A young participant called Noura Alkhalel, a pharmacy student who is also an artist, told Arab News about her company “Adaptive Pieces” and how she and her sister came up with the concept to serve a younger audience. She said: “The idea of the company is to sell unique art pieces for everyone, especially the younger audience who cannot afford to buy art at their original prices.”  Asked how she ended up in Ayam Zaman, she said; “The Ayam Zaman event found us. No matter how many times Ayam Zaman do events, I’m pretty sure we will be part of it because it’s how we launched ourselves and we feel very grateful to it.”   
Ibrahim Al-Juwar, an architect at Clear Spectra, one of the “mindmakers” of this event, told Arab news: “The event’s idea is to tell the story of our lives today by bringing back our old culture and traditions, and that is how it is reflected through the designs of the booths and the outdoor settings.”
He said: “The event will be a great place for the family to chill and entertain themselves, watching live performances and allowing themselves to participate in Ramadan games.”
The event is sponsored by many companies such as STC, PEPSE, and Al-Faridah Hall. STC’s booth had a children’s arts section where they can express their artistic talents.
The concept of Garge’aan is strongly emphasized during the event with children roaming around the hall singing songs and collecting sweets and candy.

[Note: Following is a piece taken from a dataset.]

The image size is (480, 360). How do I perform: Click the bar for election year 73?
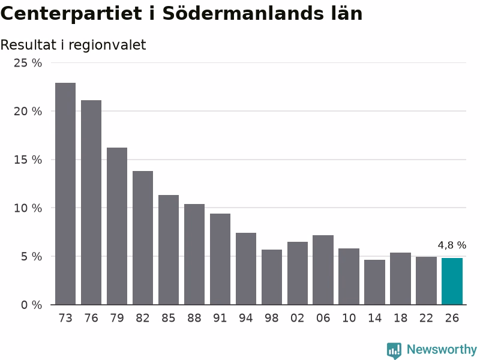(x=65, y=194)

There is a separate zone for children to play in and have fun. The children’s zone includes bouncing castles, arcade games and entertainment shows.
Ibrahim said: “The kids’ zone is a little separated from the adults’ sections so that the parents can enjoy themselves.”  
The event is created by a Saudi group, who worked hard on designing and shaping the identity of the event to make it a reality. Many talented female designers also participated in the event.  Ibrahim told Arab News that there will be more events, especially during Eid and for the national day.

FACTOID

The event is created by a Saudi group, who worked hard on designing and shaping the identity of the event to make it a reality.